Task
Using the entries that follow, give only the number of lines with the word "Qanvast" in them.
*** Opening of Data supplied ***
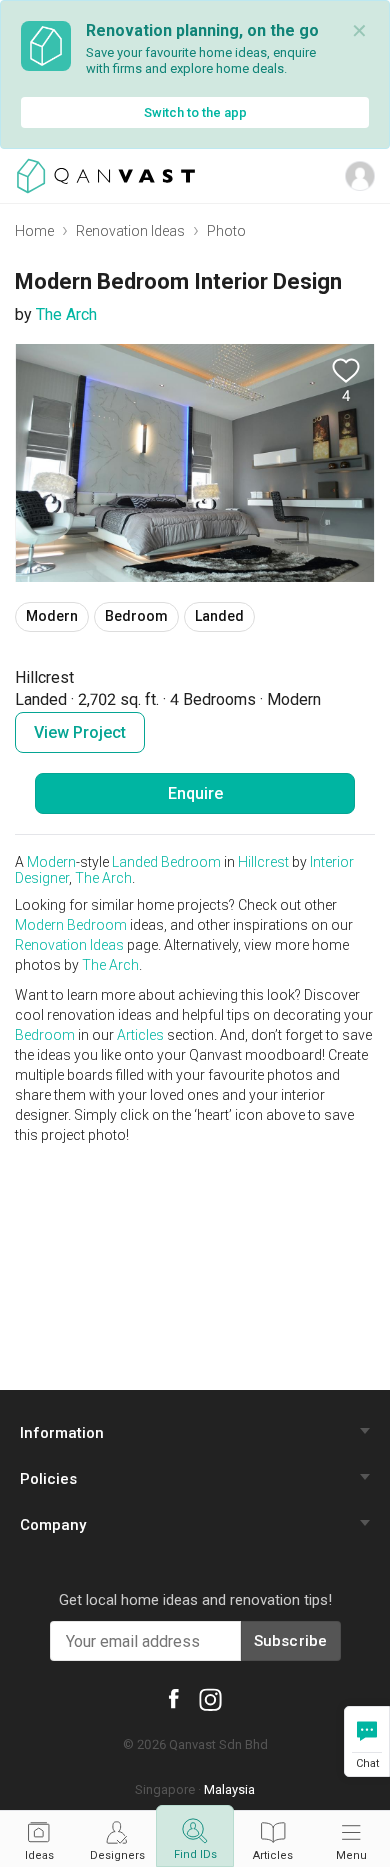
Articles (140, 1035)
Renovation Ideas (130, 231)
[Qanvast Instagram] (210, 1699)
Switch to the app (195, 112)
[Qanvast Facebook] (174, 1697)
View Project (80, 732)
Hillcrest (263, 862)
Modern (51, 862)
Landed (135, 862)
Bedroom (191, 862)
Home (34, 231)
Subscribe (291, 1641)
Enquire (195, 793)
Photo (226, 231)
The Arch (66, 314)
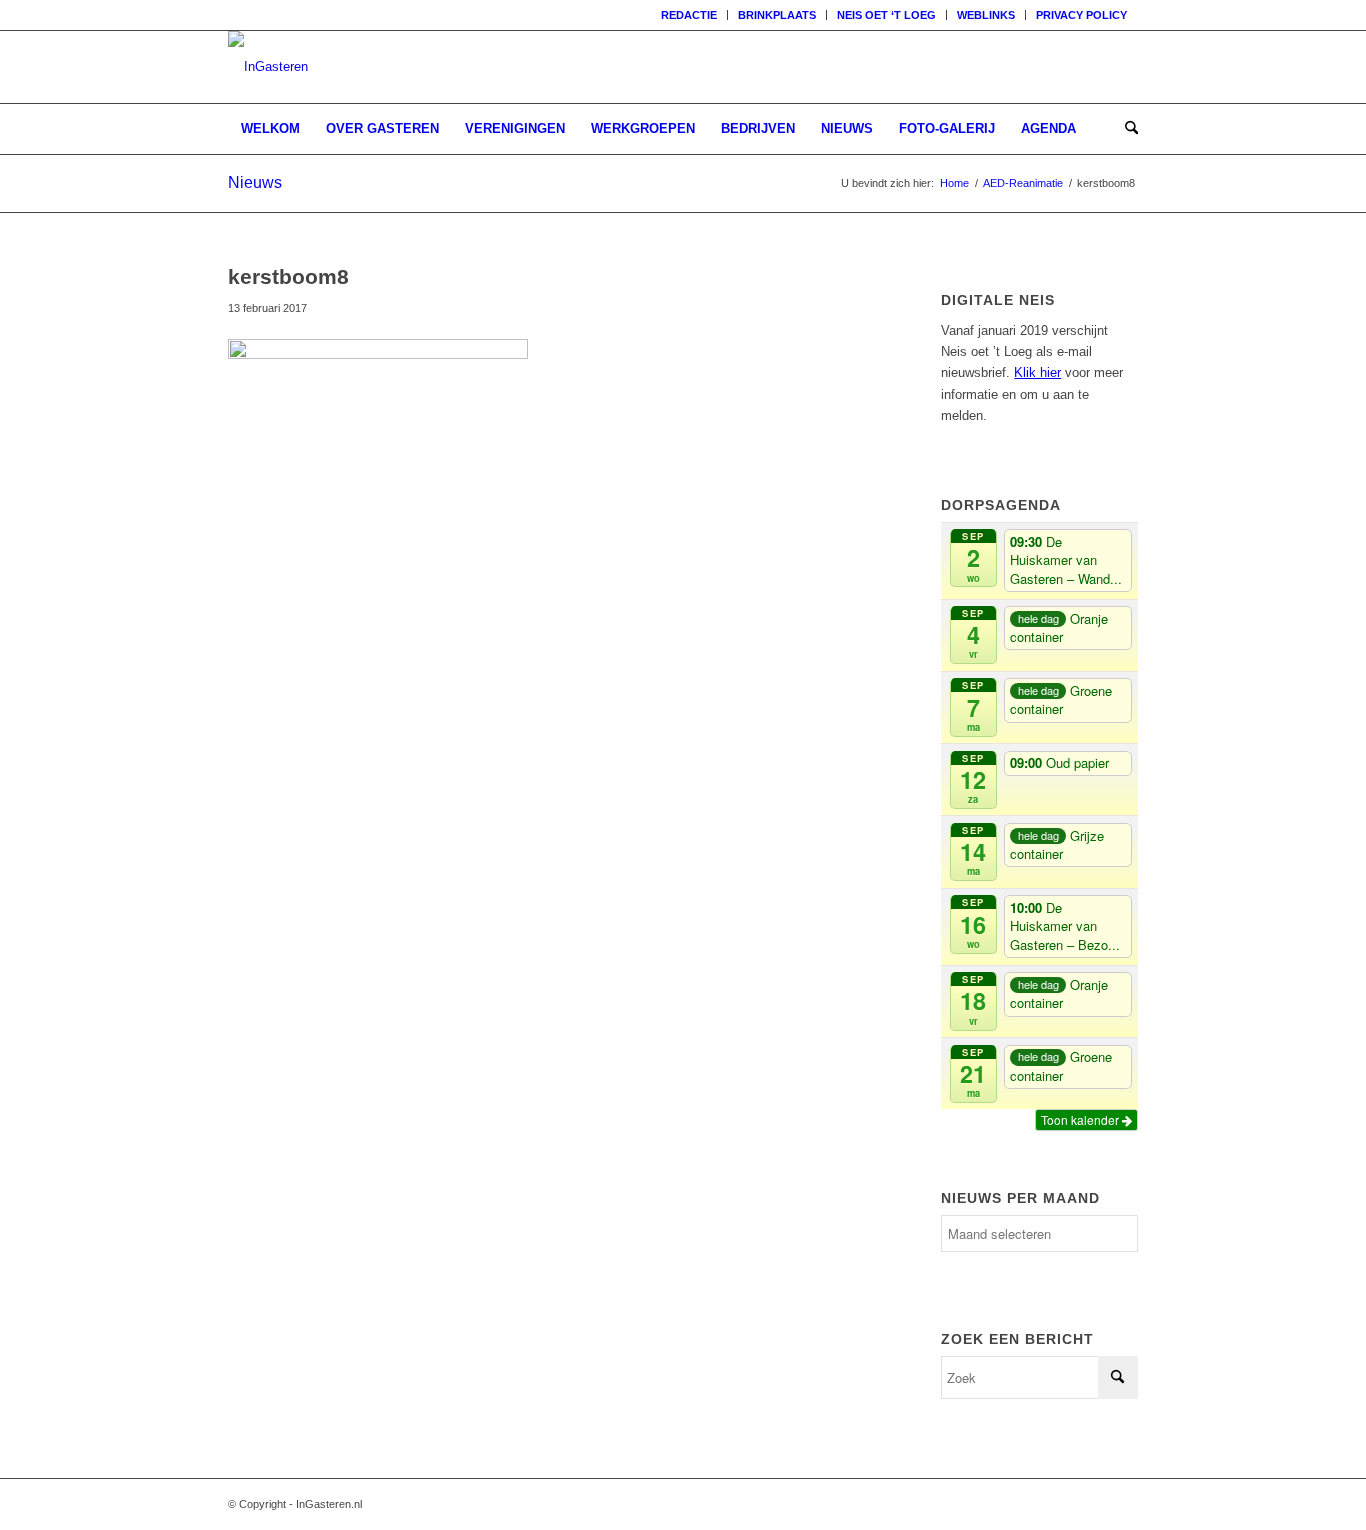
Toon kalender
*** Close of Data supplied ***
Your response
2